Heart failure represents the end result of different pathophysiologic processes, which culminate in functional impairment. Regardless of its aetiology, the presentation of heart failure usually involves symptoms of pump failure and congestion, which forms the basis for clinical diagnosis. Pathophysiologic descriptions of heart failure with reduced ejection fraction (HFrEF) are being established. Most commonly, HFrEF is centred on a reactive model where a significant initial insult leads to reduced cardiac output, further triggering a cascade of maladaptive processes. Predisposing factors include myocardial injury of any cause, chronically abnormal loading due to hypertension, valvular disease, or tachyarrhythmias. The pathophysiologic processes behind remodelling in heart failure are complex and reflect systemic neurohormonal activation, peripheral vascular effects and localised changes affecting the cardiac substrate.
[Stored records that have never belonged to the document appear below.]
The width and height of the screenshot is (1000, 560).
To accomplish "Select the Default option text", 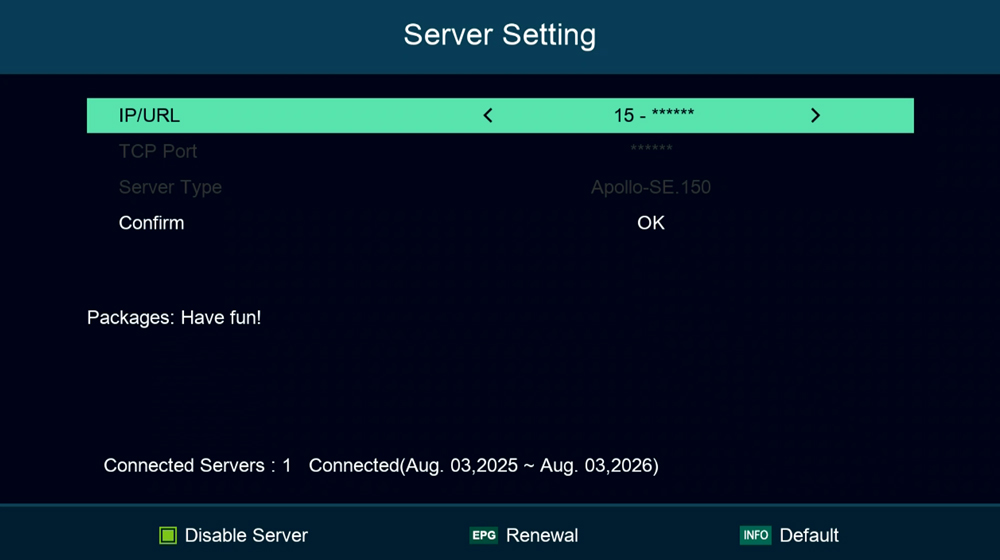I will [x=809, y=536].
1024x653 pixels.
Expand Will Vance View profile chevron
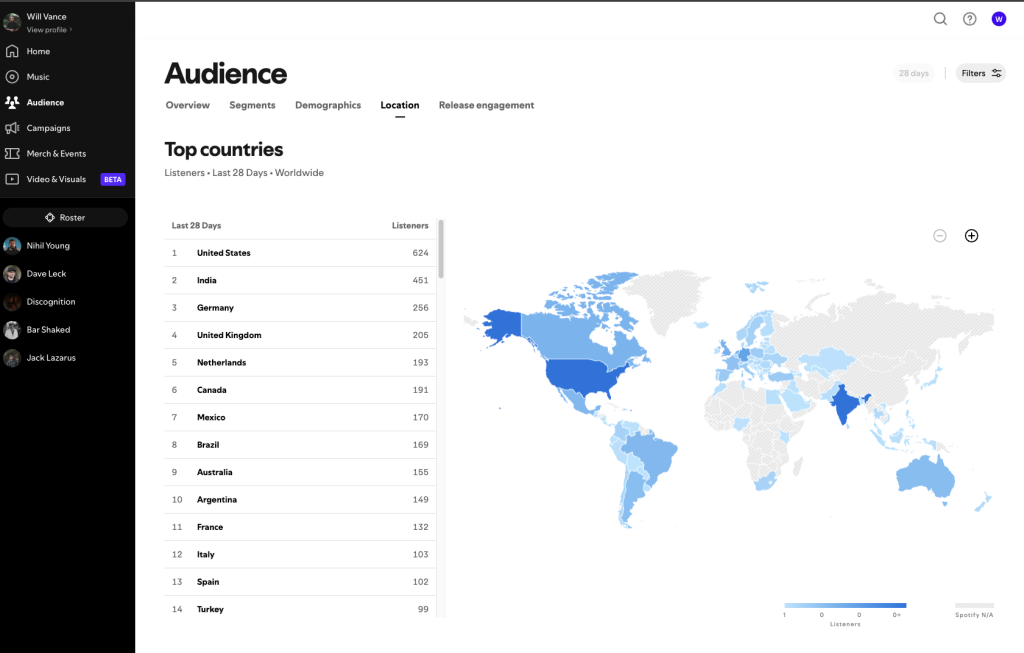[71, 30]
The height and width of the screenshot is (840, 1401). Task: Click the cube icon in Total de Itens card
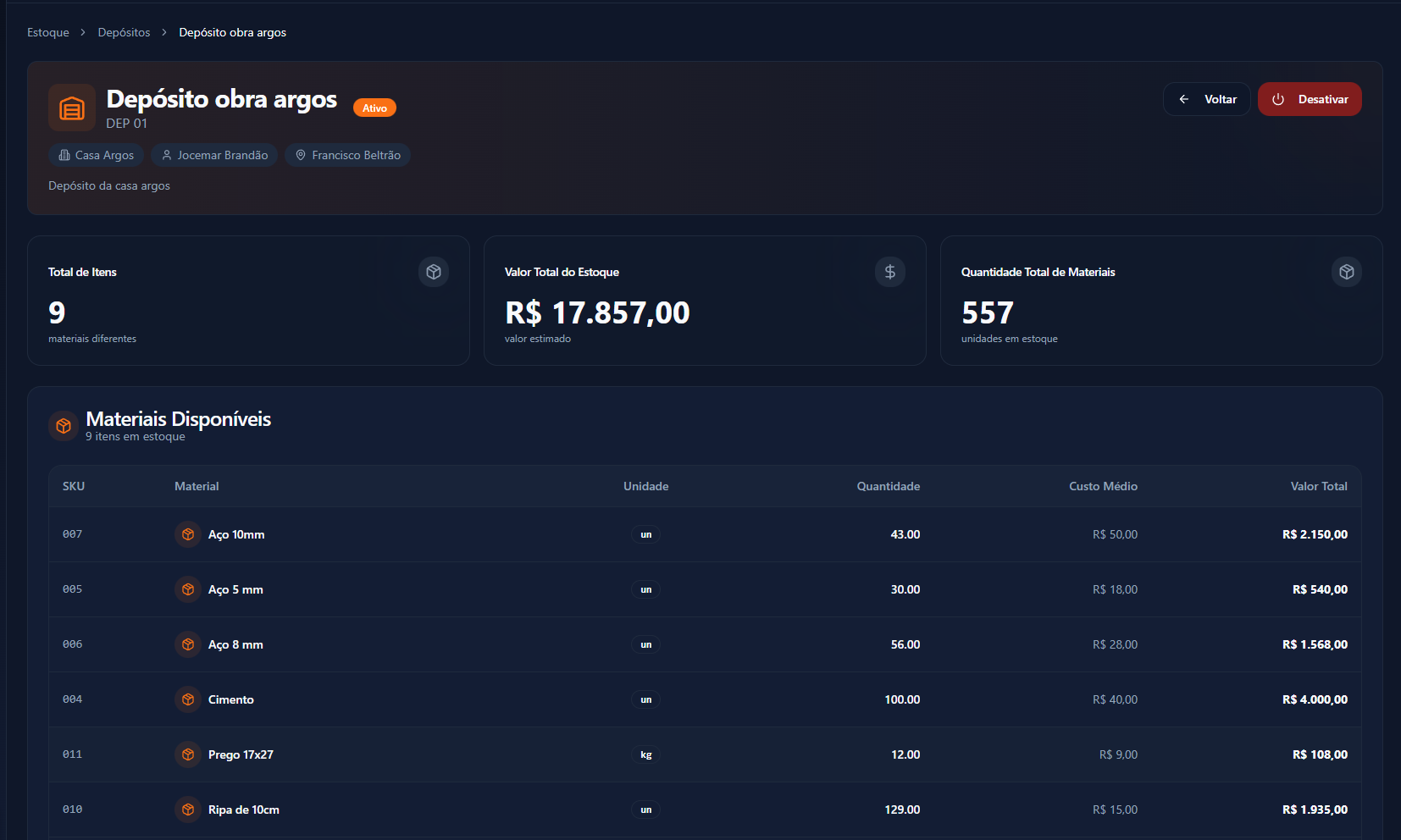point(434,272)
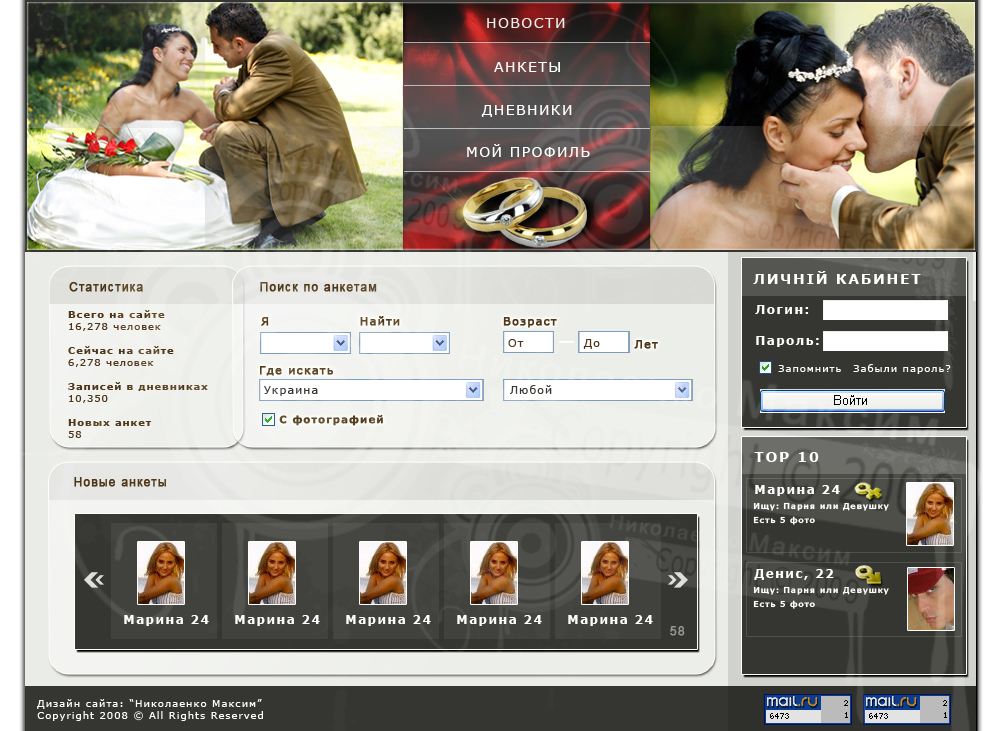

These abnormalities have been the subject of intense research. Much of the translational successes in HFrEF have come from targeting neurohormonal responses to reduced cardiac output, with blockade of the renin-angiotensin-aldosterone system (RAAS) and beta-adrenergic blockade being particularly fruitful. However, mortality and morbidity associated with heart failure remains high. Although systemic neurohormonal blockade slows disease progression, localised ventricular remodelling still adversely affects contractile function. Novel therapy targeted at improving cardiac contractile mechanics in HFrEF hold the promise of alleviating heart failure at its source, yet so far none has found success. Nevertheless, there are increasing calls for a proximal, ‘cardiocentric’ approach to therapy. In this review, we examine HFrEF therapy aimed at improving cardiac function with a focus on recent trials and emerging targets.